Emperor Wears No Fabric

Updated: Jun 2, 2020


I am not an engineer, I do not work in IT, I have no practical experience. This text likely contains some mistakes and misconceptions.

If so and you notice them, please inform me.

The point of this article is to bring its topic closer to the general public, introduce it in the general discourse. As such, I welcome any insight from those who know more about it than me.

Also consider downloading the PDF version of this article, which contains more than 30 footnotes.


In all but laptop markets, Intel is struggling to remain competitive against a resurgent AMD. What appeared to be impossible but three years ago has happened, and while Intel is stuck squeezing all they can from old processes and even older architectures, AMD caught up and as of now, overtook them.

But how did Intel get into this position? We all know the usual suspects, which I’ve mentioned – 10nm woes, decade of architectural stagnation, advent of hardware security flaws…

All of these have been widely discussed and expanded upon, while one culprit curiously escaped scrutiny so far – the fabric.

The wires and signals and protocols pulling a chip, a system, together.

No system can be stronger than the interconnect holding it together, and that is a fact Intel feels more keenly than ever since the Athlon 64.

Let us discuss the protocols and their design, the most complicated element of a fabric.

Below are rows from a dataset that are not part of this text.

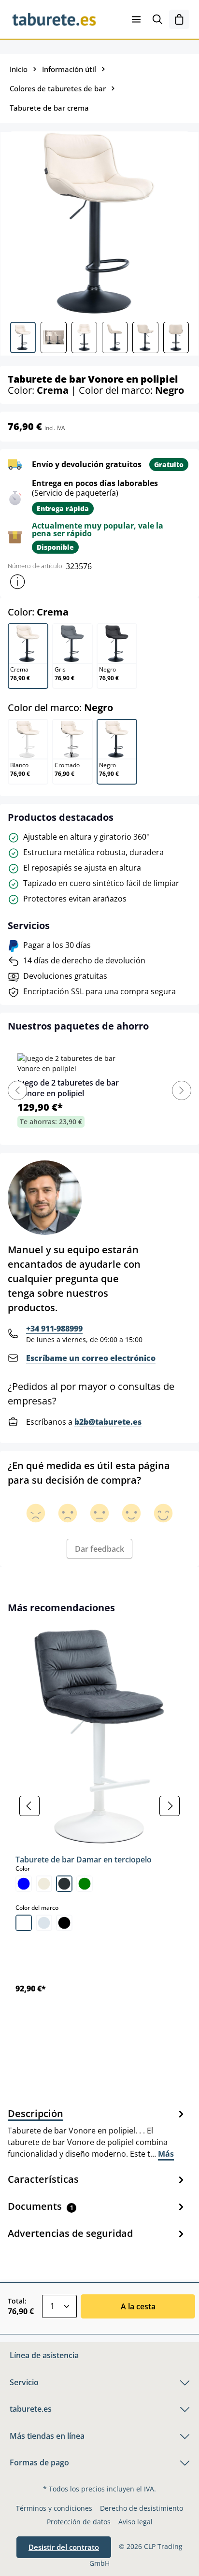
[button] (17, 581)
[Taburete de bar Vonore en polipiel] (99, 223)
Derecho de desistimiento (141, 2508)
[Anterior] (29, 1806)
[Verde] (84, 1883)
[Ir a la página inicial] (54, 19)
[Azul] (23, 1883)
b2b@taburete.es (108, 1422)
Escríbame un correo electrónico (91, 1358)
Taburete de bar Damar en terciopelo (83, 1859)
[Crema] (44, 1883)
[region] (99, 1806)
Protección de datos (79, 2521)
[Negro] (64, 1923)
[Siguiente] (169, 1806)
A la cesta (138, 2306)
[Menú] (136, 19)
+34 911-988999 (54, 1328)
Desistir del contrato (63, 2547)
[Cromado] (44, 1923)
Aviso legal (135, 2521)
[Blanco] (23, 1923)
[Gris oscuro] (64, 1883)
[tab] (97, 2133)
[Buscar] (157, 19)
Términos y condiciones (54, 2508)
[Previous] (17, 1090)
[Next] (181, 1090)
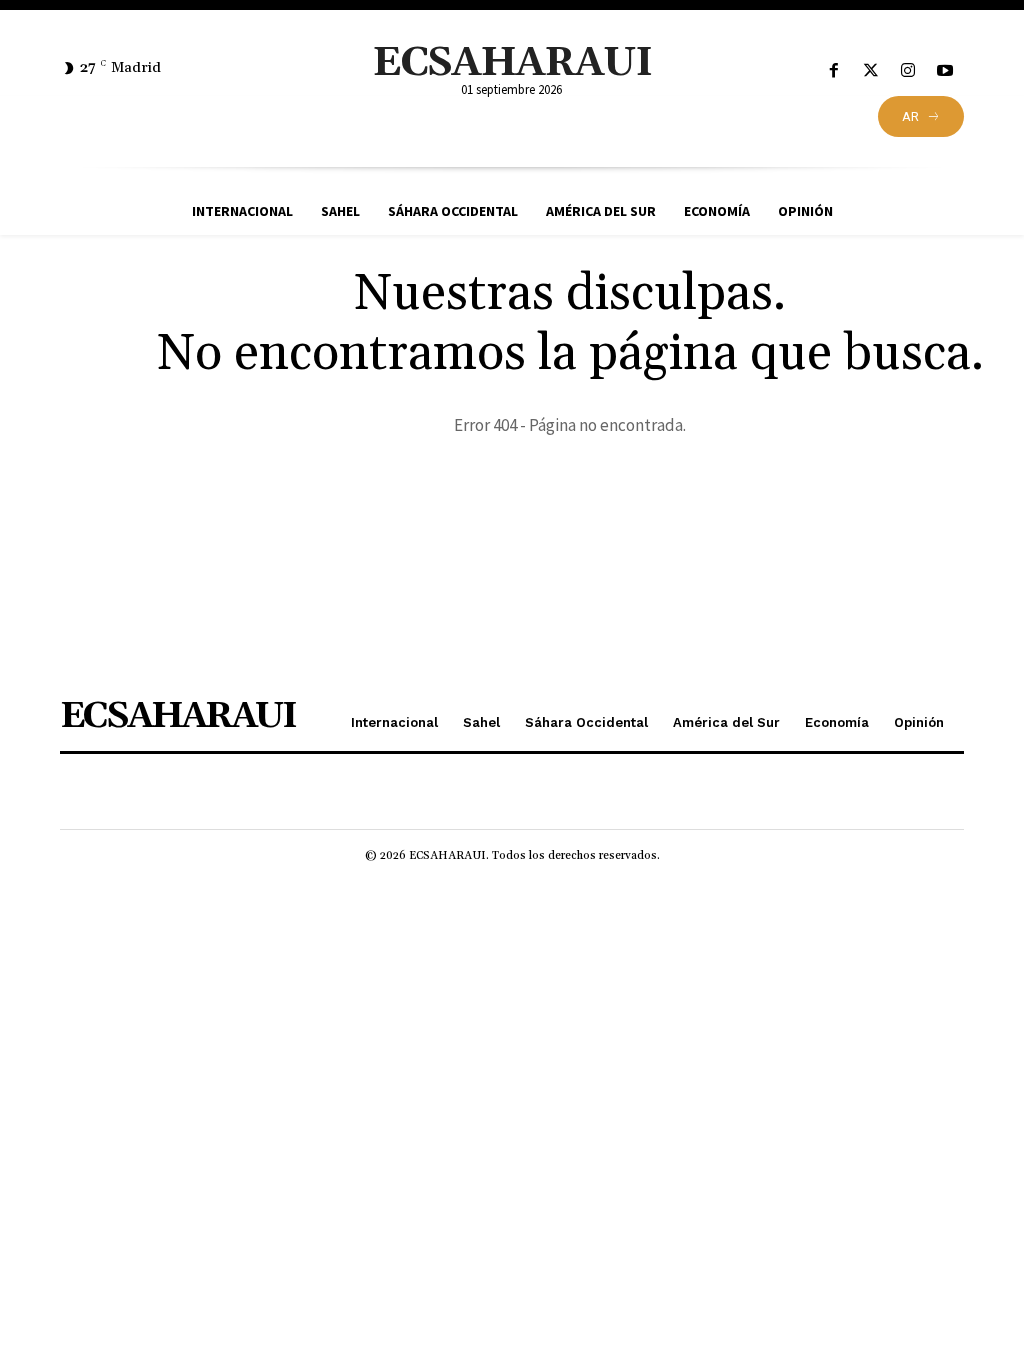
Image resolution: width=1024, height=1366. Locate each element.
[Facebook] (833, 71)
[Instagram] (908, 71)
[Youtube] (945, 71)
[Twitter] (870, 71)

I. Those Who Don’t Learn From History Will Repeat It

We hear talk of the one-two punch of Sandy Bridge and Ivy Bridge, or the vision of the potential future repeat of that historic moment with Zen 2 and Zen 3.

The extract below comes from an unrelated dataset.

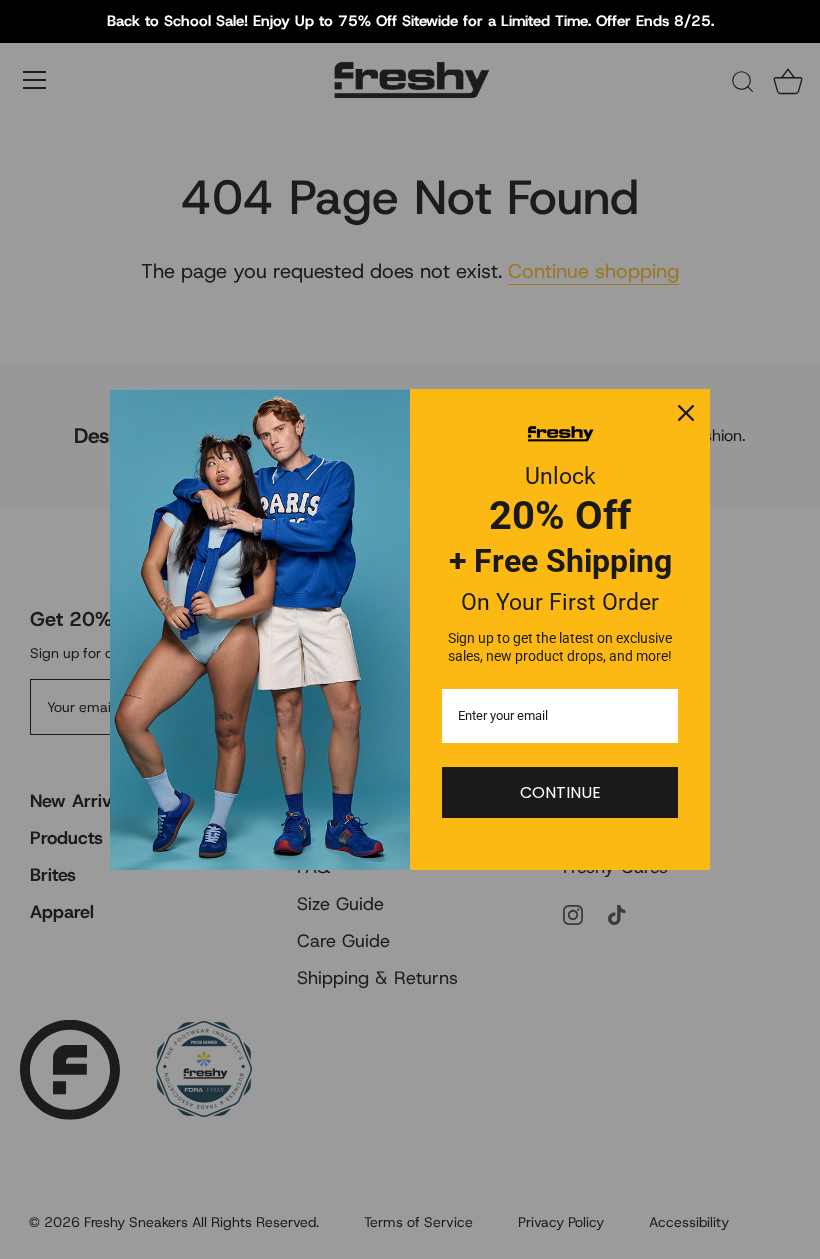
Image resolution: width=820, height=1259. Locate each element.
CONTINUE (560, 792)
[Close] (686, 413)
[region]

But back in the early 00’s, the dynamic duo was the K7 (Athlon XP) and the K8 (Athlon 64), and their impact was only limited by Intel using dirty tricks to stem the tide, until it could respond – very quickly – with the legendary Core architecture.

While the success of Athlon XP was in significant part owing to the failure of the infamous NetBurst to get to 10GHz, Athlon 64 and the original Opteron were a true revolution – possibly the biggest in the x86 space, ever. In 2003, AMD, smelling the blood in the water, went in for a kill with the first x86 64-bit CPU (starting a trend of being ahead of software – Windows would have a 64-bit version two whole years later) and, more importantly for us, the adoption of a fabric – one which also underlines the success of Zen – HyperTransport.

Fig 1: Evolution of 2P. Traditional, Athlon MP and Opteron. KarbinCry.

Before the K8 architecture, the heart of any computing system was not the CPU, but the chipset.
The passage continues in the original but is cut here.